Up to and including the line with "The image size is (1000, 470).", restate every line of the records below word for word, from the first line on, leaving out the pictures.

- _The input_:
+++

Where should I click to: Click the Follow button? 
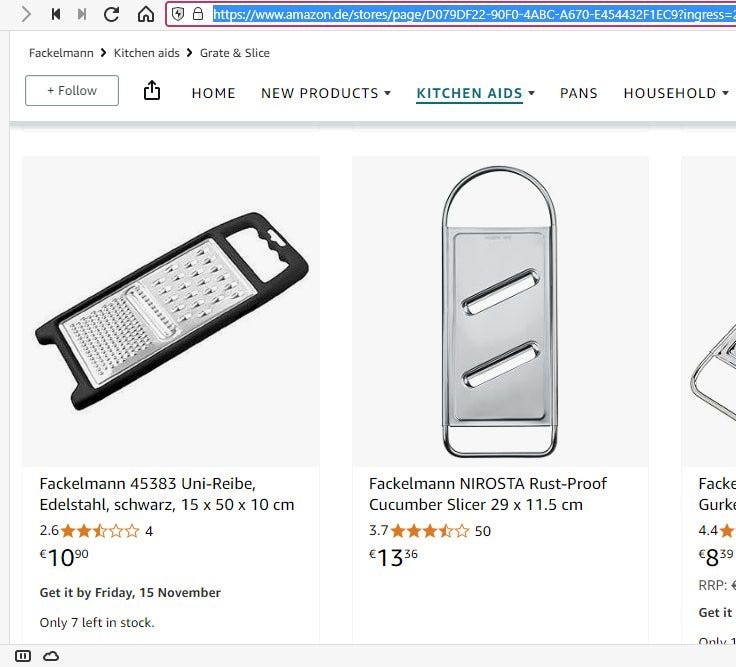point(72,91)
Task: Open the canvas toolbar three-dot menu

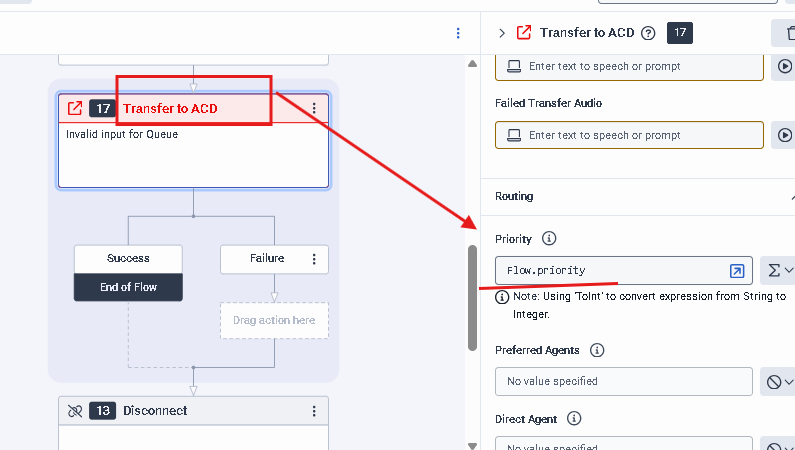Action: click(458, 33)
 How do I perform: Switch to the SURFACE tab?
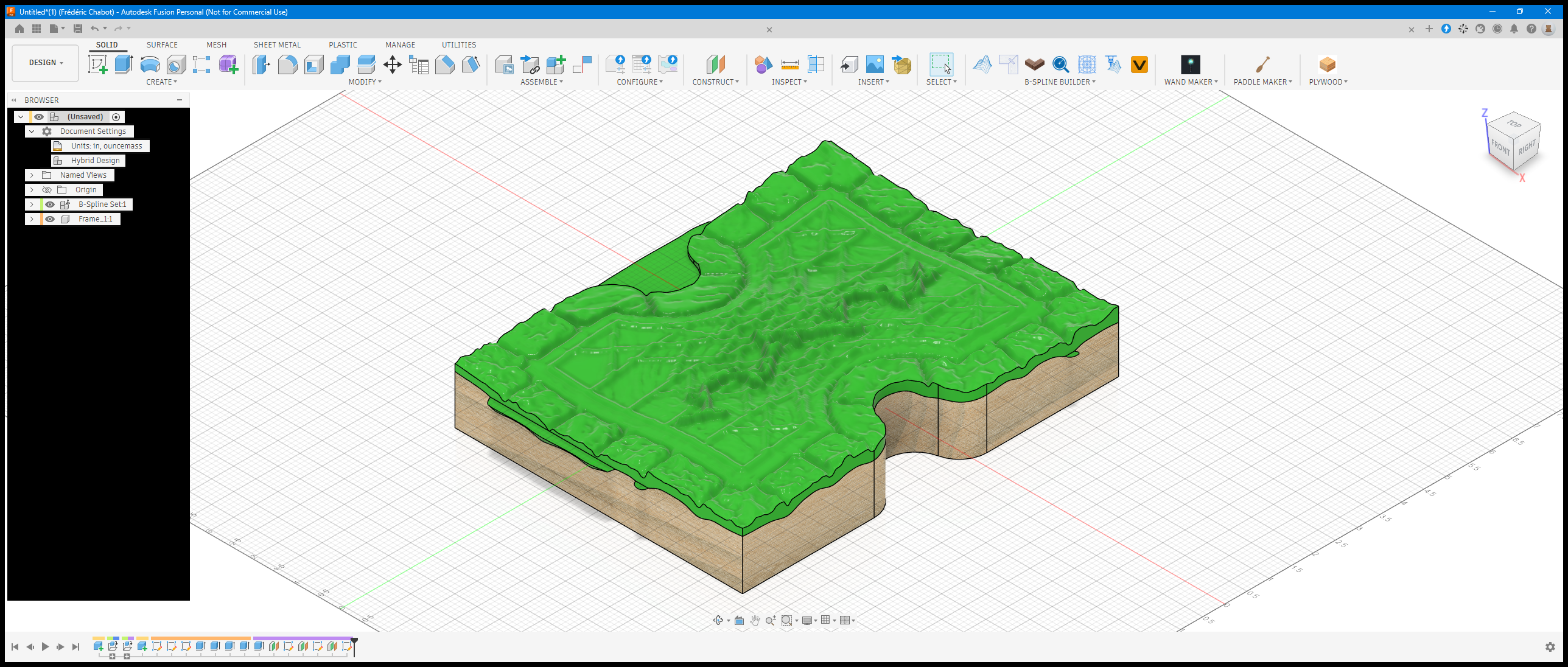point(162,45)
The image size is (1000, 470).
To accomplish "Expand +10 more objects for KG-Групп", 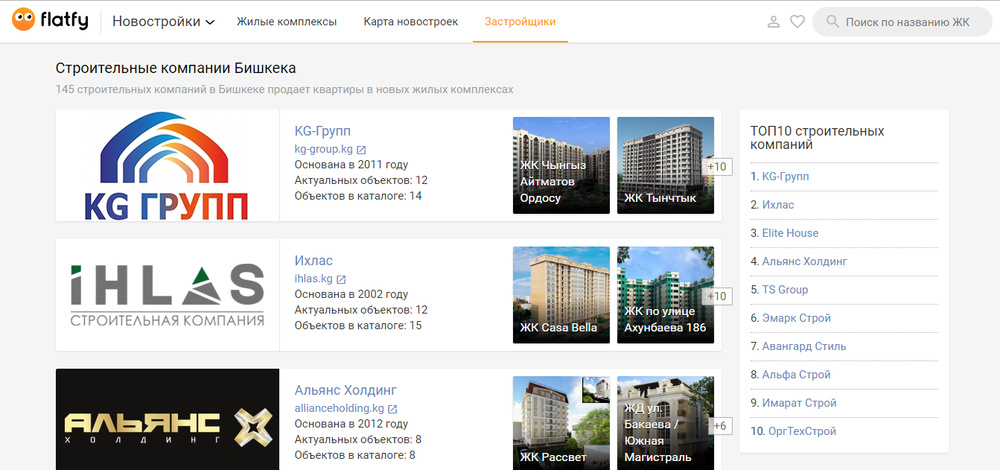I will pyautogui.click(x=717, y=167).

+++

- _Task response_:
Where should I click to: Click the Follow button? 
point(72,91)
Task: Open the canvas toolbar three-dot menu

Action: click(458, 33)
 How do I perform: Switch to the SURFACE tab?
point(162,45)
The image size is (1000, 470).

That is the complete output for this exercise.